Still-image codecs: JPEG and PNG
image.Image.to_jpeg() (and its alias image.Image.compress()) encodes a frame to JPEG. JPEG is lossy: the quality keyword (1-100) trades size for fidelity, and subsampling controls how aggressively chroma is reduced (JPEG_SUBSAMPLING_420 is smallest, 444 is best quality). On boards with a hardware JPEG encoder this is offloaded; otherwise a software encoder (esp_new_jpeg) is used. image.Image.to_png() produces lossless PNG, which is larger but exact – useful for saving reference frames.
Recording sequences: ImageIO
imageio.ImageIO records a sequence of frames with their inter-frame timing preserved, so playback runs at the original speed. A file stream writes a container on storage; a memory stream keeps frames in a pre-allocated PSRAM buffer for fast capture and replay. See image.ImageIO – Image Stream.
Video codec: H.264
For continuous video, per-frame JPEG is wasteful because it cannot exploit the similarity between consecutive frames. h264.H264Encoder produces an H.264 stream where occasional keyframes (IDR/I) are self-contained and the frames between them only encode what changed. The encoder’s parameters tune this trade-off:
gop– keyframe interval. Shorter means faster recovery and easier seeking but larger output;0selects one keyframe per second.bitrate– target bits per second; the dominant size/quality control.qp_min/qp_max– bound the per-frame quantizer.
A lost P-frame corrupts the picture until the next keyframe, which matters for the streaming transport below.
Network streaming: RTSP
rtsp.RTSPServer serves encoded H.264 frames over RTSP so a client such as VLC or ffplay can view the camera at rtsp://<board-ip>:8554/. Feed each h264.H264Encoder.encode() result to rtsp.RTSPServer.send().

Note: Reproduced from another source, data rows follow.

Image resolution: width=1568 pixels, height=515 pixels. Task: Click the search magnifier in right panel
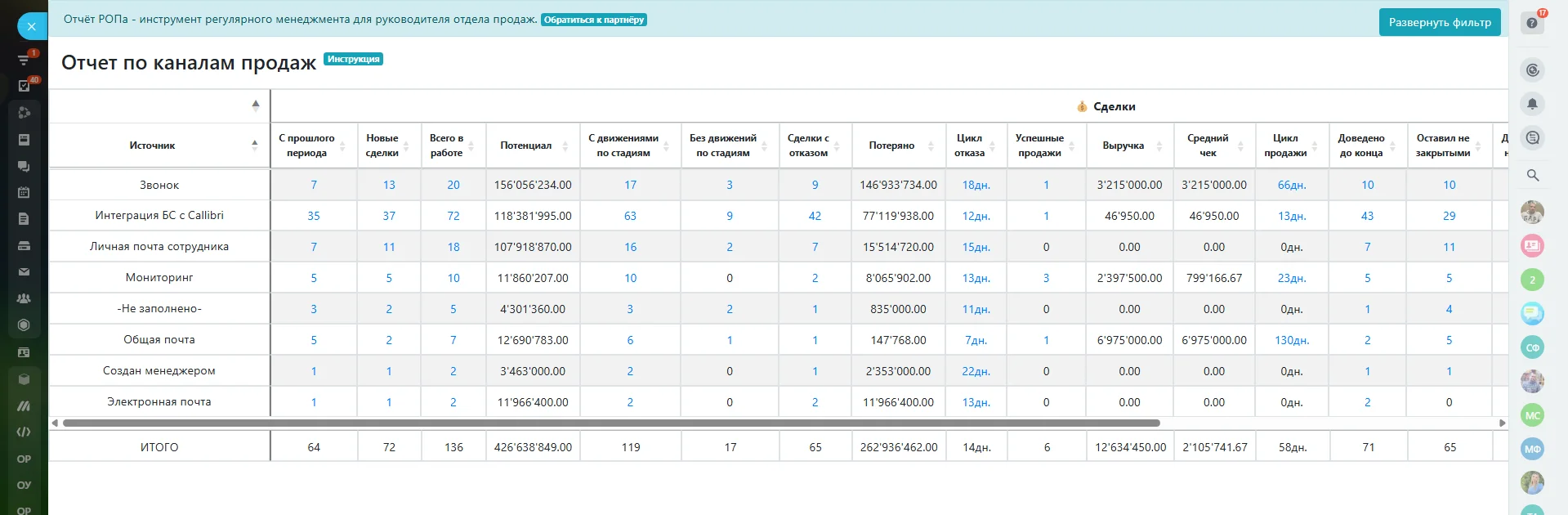(x=1532, y=175)
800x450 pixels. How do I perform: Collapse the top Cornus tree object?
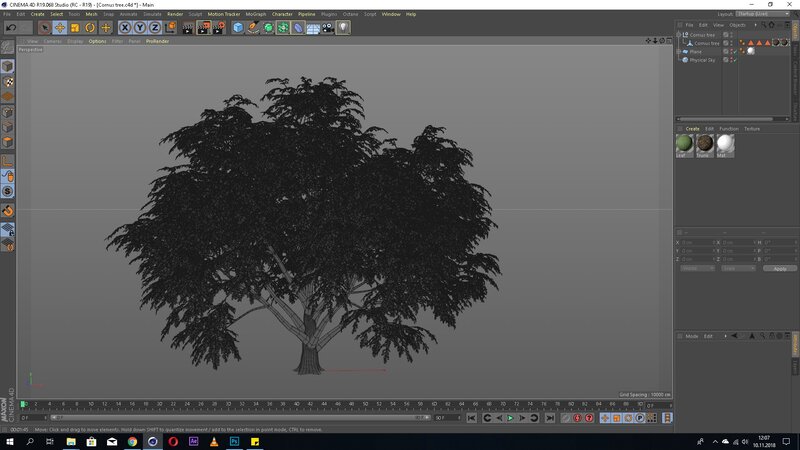click(x=679, y=35)
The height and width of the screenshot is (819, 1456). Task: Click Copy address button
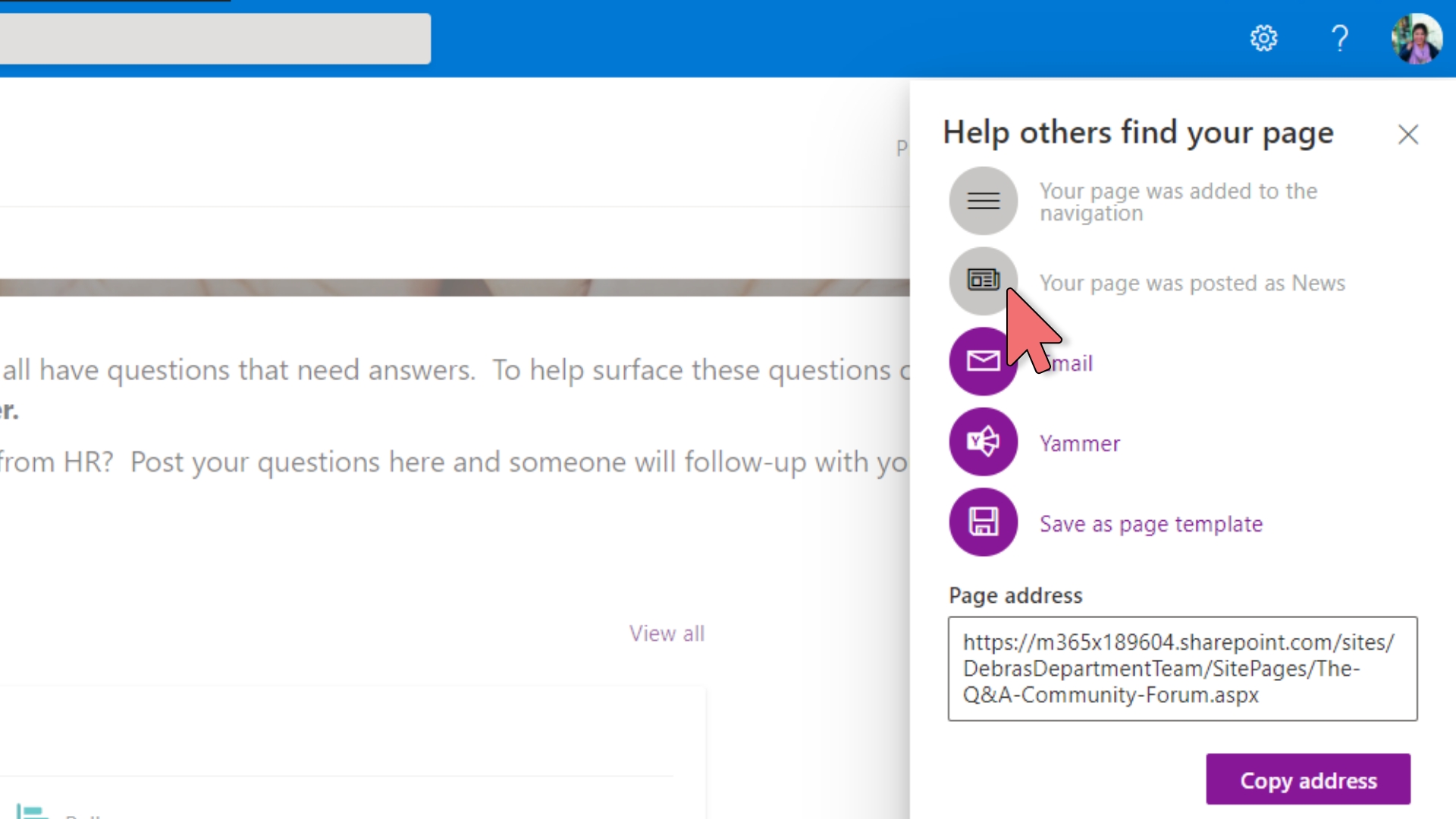point(1307,780)
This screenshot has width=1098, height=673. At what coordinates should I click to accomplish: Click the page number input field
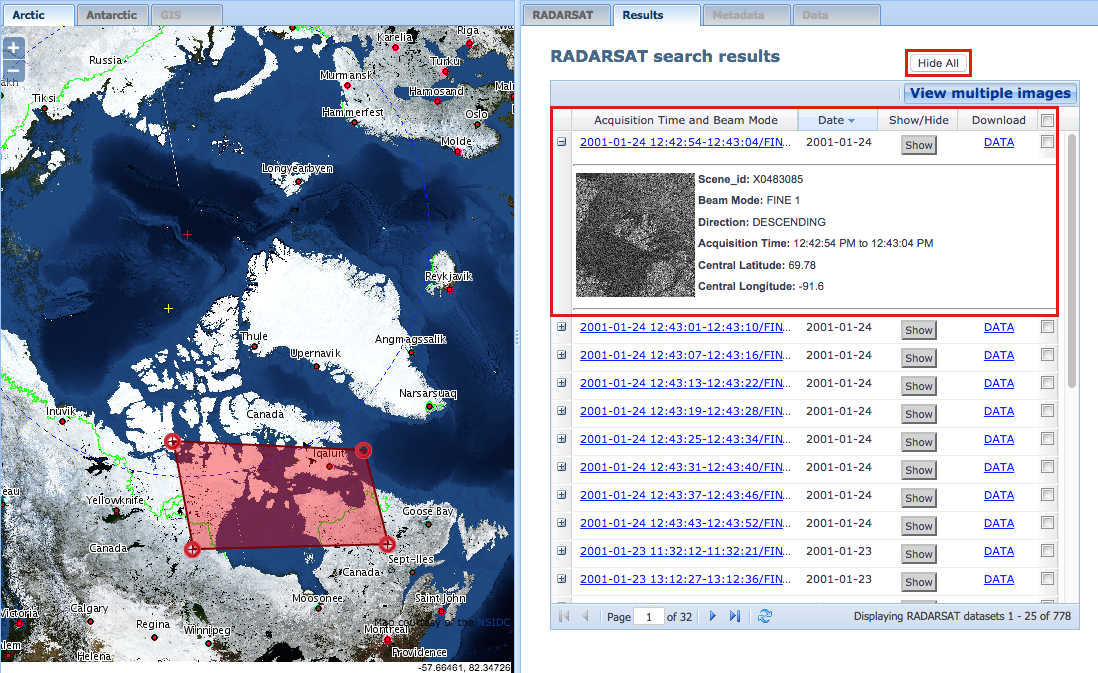(649, 617)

The server keeps a short, in-order frame queue; if a client is slow or absent it drops whole frames rather than blocking the capture loop or sending a partial frame that would corrupt the stream.
Host preview: USB CDC
During development the quickest way to see what the camera sees is image.Image.flush(), which pushes the current frame to the host as an EVFRAME JPEG preview over USB CDC. The companion host tool decodes and displays it. This path needs no Wi-Fi and no SD card, making it the default feedback loop while iterating on a script.